Les Rich Girl Problems


  • I am not allowing Gary’s back to stunt my plans. We are still going on vacation. It was down to Hawaii vs Vancouver Island, and Canada was winning (more animals). Then, this weekend, Gary said, “Did you hear about the riots in Canada?” According to him, there is rioting in Quebec, both clothed rioting and naked rioting. I asked if Quebec wanted independence again and that’s why they were rioting. He didn’t know. So, if the rioting spreads to the Wickanninish Inn then we may have to bail on Canada. Damn Civil Unrest.

I might ask him to pay the difference between a non-refundable ticket and a refundable ticket.

  • He now insists that wherever we vacation, there should be a spa that might help him if his back goes out. (What might help him is if he’d take the muscle relaxants as needed.) I don’t know if a hot stone or cupping therapy would be as good as a chiropractor. And I don’t even know if chiropractors are any good. We never touched them in my family. Or rather, we never let them touch us. Do they actually work?
  • The life span of a Scooba in my house appears to be … well .. always less than the warranty. The Christmas Scooba went into eternal diagnostic mode (all the lights flash, even the Service light you never knew you had, and then five tones ascend and then descend). They’re still sending me a new one.

5 responses to “Les Rich Girl Problems”

  1. You might point Gary in the direction of a map. Quebec and Vancouver Island aren’t, shall we say, contiguous. And, anyway, rioting Canadians? Isn’t that like saying ‘honest politician’?

  2. Well, the French…such temperaments, non? But yeah, rioting Canadians is like rioting Minnesotans. I just can’t see it happening.
    Tell Gary to go to physical therapy. That will help much more than a chiropractor, imo. And in my experience.
    Are you using Gary as MS insurance? Seriously?

  3. I believe this may be your “riot”:
    It’s students protesting tuition hikes.
    Sneak the muscle meds into his coffee or something.

  4. Big Dot – Well, yes, I know, and he just looked at the globe last week to see where Vancouver island is, nyah. And what is the width of a continent to Gary’s paranoia?~~Silk – But where was the nudity?Becs – “MS Insurance” – when you put it like that it sounds foolish. I’ve been thinking of it as a deposit in The International Bank of Karma. (I washed the soles of his feet the other day. They were dirty!)

  5. QM – That’s okay. I was using Xman as old age insurance until I realized he was spending his money faster than he made it and the way he treated his body, he would die before me, or worse yet, I would have to be his nurse. It was good that I left, but that was my situation.

Raw data =
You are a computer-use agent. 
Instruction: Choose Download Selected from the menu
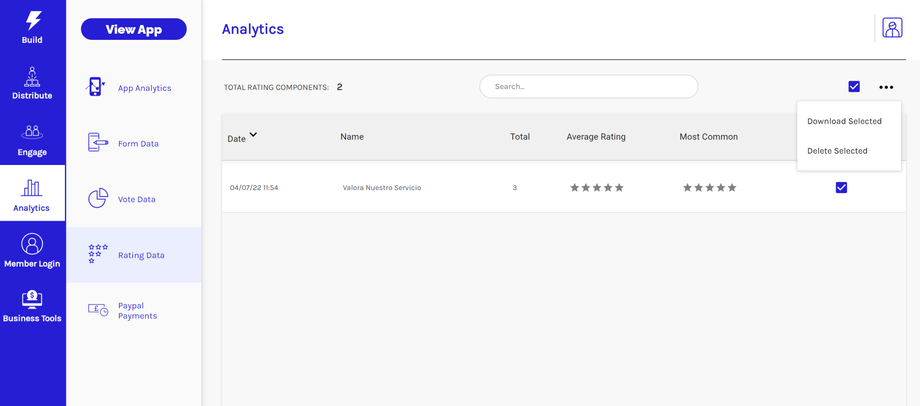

Task instructions =
A: Translate this sentence from the blog post into Spanish: "I might ask him to pay the difference between a non-refundable ticket and a refundable ticket."
B: Please reproduce the part of the blog post that opens with the words containing "4. Big Dot –" and closes with "They were dirty!)".

Answers to the exercise =
A: Quizá le pida que pague la diferencia entre un boleto no reembolsable y un boleto reembolsable.

B:
4. Big Dot – Well, yes, I know, and he just looked at the globe last week to see where Vancouver island is, nyah. And what is the width of a continent to Gary’s paranoia?~~Silk – But where was the nudity?Becs – “MS Insurance” – when you put it like that it sounds foolish. I’ve been thinking of it as a deposit in The International Bank of Karma. (I washed the soles of his feet the other day. They were dirty!)